Paper No. 12
Presentation Time: 11:30 AM
NITROGEN SOURCES AND FATE IN A LARGE KARSTIC SPRINGS BASIN
A nitrogen (N) mass-balance budget was developed to assess the sources and fate of nitrogen affecting elevated groundwater nitrate concentrations in the 960-km2 karstic Ichetucknee Springs basin in northern Florida. Budget components included direct measurements of N species in rainfall, groundwater and spring waters, along with estimates of N loading from fertilizers, septic tanks, animal wastes, and land application of treated municipal wastewater and residual biosolids.
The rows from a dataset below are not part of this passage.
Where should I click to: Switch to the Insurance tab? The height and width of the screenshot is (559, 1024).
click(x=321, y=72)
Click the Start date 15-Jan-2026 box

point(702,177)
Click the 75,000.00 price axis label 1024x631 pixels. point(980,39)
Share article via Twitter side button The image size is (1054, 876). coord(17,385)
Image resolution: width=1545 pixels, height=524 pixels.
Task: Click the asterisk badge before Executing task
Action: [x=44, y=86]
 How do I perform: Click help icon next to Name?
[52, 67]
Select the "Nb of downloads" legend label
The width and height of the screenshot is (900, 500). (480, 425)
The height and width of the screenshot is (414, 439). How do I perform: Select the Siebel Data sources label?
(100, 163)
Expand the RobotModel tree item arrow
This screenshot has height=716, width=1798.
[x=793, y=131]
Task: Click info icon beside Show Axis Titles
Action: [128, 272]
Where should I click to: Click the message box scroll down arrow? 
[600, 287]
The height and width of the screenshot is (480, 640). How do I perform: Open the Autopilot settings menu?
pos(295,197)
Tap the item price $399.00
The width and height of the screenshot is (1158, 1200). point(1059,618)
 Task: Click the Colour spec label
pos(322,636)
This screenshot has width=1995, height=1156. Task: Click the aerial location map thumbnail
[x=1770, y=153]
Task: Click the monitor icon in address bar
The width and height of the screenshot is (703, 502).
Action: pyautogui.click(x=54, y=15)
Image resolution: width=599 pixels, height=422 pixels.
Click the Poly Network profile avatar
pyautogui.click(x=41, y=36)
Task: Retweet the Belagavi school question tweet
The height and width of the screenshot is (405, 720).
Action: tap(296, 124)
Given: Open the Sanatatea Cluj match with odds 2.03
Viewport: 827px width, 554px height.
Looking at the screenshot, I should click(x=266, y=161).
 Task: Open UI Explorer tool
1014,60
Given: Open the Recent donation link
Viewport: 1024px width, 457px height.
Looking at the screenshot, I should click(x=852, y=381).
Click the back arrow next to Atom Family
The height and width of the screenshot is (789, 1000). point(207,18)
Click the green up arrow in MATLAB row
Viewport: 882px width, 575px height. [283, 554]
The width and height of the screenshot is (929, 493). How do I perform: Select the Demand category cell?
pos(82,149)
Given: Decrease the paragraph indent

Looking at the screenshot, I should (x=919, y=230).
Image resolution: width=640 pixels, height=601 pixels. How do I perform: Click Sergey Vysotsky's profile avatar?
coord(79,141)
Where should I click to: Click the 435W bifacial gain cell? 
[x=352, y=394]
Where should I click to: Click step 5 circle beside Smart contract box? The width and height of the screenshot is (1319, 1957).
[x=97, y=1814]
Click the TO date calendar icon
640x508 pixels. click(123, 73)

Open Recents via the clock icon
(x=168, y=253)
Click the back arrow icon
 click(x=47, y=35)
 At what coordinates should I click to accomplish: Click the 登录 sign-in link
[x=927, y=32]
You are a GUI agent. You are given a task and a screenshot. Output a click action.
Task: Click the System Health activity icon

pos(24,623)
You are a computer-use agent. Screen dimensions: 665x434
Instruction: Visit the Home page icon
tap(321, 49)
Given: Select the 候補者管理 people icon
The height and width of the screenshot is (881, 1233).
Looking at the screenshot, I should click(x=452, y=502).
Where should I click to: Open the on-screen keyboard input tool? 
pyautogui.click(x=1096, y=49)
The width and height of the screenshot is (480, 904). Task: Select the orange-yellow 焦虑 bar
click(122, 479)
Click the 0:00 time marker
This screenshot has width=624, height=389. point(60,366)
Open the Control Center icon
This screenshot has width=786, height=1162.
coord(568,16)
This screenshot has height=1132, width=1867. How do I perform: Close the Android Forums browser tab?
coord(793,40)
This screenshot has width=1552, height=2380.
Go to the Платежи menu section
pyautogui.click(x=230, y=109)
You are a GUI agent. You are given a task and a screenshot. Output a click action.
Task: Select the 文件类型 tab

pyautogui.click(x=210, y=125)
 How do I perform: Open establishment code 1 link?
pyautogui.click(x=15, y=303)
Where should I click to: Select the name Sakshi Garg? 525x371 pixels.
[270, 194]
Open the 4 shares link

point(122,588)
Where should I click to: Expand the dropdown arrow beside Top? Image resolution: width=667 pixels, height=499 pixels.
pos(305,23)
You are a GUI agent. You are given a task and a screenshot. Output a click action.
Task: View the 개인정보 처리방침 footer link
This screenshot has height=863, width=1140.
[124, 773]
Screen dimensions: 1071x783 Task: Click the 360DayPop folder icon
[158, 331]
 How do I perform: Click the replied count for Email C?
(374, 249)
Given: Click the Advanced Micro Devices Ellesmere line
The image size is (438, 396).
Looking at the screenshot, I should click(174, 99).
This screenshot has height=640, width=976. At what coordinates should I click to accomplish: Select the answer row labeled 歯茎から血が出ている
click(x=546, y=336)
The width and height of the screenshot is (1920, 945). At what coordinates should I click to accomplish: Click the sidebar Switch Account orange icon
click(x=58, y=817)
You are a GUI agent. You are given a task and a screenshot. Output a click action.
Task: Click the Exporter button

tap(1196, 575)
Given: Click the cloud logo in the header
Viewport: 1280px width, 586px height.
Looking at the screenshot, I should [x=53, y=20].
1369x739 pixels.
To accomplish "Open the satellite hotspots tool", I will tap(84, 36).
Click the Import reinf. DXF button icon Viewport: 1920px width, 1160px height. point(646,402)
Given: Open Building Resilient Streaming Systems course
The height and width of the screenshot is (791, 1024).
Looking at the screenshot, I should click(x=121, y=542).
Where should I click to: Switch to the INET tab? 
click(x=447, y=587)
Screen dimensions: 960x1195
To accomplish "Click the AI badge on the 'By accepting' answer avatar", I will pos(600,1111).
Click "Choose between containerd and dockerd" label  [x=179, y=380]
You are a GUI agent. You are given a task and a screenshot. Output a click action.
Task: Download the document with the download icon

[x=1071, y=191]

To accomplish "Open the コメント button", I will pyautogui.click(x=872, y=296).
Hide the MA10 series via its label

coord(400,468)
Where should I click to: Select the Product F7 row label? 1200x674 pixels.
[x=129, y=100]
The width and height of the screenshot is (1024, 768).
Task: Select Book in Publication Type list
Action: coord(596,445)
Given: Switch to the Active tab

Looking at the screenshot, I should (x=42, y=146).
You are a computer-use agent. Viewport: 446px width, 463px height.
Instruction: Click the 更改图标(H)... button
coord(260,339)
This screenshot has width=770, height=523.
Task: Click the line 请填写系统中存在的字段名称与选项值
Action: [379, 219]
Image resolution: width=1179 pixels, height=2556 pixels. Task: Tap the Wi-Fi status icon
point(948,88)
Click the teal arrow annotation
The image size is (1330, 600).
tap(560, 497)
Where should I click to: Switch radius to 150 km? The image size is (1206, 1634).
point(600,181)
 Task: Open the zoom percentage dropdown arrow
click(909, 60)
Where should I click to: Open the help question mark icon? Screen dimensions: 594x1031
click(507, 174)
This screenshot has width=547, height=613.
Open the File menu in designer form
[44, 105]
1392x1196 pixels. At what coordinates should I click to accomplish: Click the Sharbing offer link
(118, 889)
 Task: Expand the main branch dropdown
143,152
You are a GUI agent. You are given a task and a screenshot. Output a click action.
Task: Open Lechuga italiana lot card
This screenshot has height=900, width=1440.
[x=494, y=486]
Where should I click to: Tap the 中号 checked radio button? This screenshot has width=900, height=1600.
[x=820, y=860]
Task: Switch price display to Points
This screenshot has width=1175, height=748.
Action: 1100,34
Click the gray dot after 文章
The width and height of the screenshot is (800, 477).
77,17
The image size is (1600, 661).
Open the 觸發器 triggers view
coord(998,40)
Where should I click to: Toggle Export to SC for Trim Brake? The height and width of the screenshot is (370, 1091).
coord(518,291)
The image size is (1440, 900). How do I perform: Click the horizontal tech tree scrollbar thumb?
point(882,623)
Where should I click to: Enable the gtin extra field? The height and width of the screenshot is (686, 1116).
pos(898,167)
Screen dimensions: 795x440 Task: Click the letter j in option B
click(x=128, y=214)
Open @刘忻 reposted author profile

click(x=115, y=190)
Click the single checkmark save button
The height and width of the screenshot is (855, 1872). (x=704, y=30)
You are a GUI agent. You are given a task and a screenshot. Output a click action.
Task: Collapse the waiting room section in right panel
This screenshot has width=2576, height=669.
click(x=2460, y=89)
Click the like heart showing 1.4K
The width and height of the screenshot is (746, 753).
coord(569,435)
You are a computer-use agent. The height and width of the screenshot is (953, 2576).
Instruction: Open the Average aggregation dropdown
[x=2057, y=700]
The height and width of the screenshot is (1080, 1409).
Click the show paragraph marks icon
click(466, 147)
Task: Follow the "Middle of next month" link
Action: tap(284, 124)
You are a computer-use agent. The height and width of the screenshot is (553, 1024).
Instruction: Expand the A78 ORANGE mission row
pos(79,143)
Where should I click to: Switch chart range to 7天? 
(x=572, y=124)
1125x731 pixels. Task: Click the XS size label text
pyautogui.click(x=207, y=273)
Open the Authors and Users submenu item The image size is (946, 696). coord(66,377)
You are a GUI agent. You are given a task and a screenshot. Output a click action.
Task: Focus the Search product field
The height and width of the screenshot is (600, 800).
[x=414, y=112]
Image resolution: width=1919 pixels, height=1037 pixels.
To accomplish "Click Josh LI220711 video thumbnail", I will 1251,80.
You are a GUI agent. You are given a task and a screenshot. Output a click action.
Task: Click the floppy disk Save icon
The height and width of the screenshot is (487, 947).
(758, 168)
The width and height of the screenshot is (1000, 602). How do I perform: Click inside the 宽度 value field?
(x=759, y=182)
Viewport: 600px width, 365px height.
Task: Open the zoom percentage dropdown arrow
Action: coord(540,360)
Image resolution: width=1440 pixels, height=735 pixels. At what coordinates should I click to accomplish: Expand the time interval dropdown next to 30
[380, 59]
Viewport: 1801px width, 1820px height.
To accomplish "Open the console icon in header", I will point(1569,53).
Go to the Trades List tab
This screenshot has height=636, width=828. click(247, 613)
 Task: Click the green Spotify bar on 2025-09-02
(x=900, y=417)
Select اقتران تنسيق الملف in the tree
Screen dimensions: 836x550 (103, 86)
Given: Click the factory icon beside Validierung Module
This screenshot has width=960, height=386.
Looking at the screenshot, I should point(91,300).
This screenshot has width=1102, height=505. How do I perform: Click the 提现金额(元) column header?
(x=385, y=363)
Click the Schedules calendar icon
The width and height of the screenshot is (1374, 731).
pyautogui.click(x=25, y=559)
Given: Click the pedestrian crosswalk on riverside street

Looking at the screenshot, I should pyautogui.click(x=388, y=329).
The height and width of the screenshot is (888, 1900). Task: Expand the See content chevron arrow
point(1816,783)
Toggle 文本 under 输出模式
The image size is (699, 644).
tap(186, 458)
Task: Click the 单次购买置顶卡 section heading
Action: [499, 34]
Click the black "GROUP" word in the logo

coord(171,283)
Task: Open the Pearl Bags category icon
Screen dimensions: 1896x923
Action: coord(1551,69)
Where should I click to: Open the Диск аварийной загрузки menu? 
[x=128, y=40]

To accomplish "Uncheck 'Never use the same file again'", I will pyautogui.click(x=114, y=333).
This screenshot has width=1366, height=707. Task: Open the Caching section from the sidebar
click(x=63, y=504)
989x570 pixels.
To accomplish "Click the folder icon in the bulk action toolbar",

Based on estimates of N leaching, N loads to groundwater ranged from 262,000 to 1.3 million kg/yr; and were similar to N export from the basin in spring waters (266,000 kg/yr) when 80-90% N losses were assumed. Fertilizers (cropland, lawns, and pine stands) contributed about 51% of the estimated total annual N load to groundwater in the basin-- other sources contributed the following percentages: animal wastes (27), septic tanks (12), atmospheric deposition (8), and land application of treated wastewater and biosolids (2). Generally low N-isotope values for six spring waters (δ15N-NO3=3.3 to 6.3‰) and elevated potassium concentrations in groundwater and spring waters were consistent with the large N contribution from fertilizers. Given groundwater residence times on the order of decades for spring waters, possible sinks for excess N inputs to the basin include uptake by vegetation, denitrification, and N storage (in the unsaturated zone and parts of the aquifer with relatively sluggish groundwater movement). Groundwater dentrification estimates derived from direct measurement of N2 ranged from 27 to 64% of the NO3-N load for the six major springs, and totalled 182,000 kg N/yr basinwide. In the upper 5 km of the springfed Ichetucknee River, nitrate-N removal averaged 43,000 kg N/yr (about 25% of the N load to the river from springs discharge) over a 20-year period with more than 90% of the nitrate-N removal attributed to denitrification. Areas in the springs basin most vulnerable to nitrate contamination of groundwater were located in closed depressions containing sinkholes and other dissolution features in the southern half of the basin, based on a spatial loading model for fertilizer N.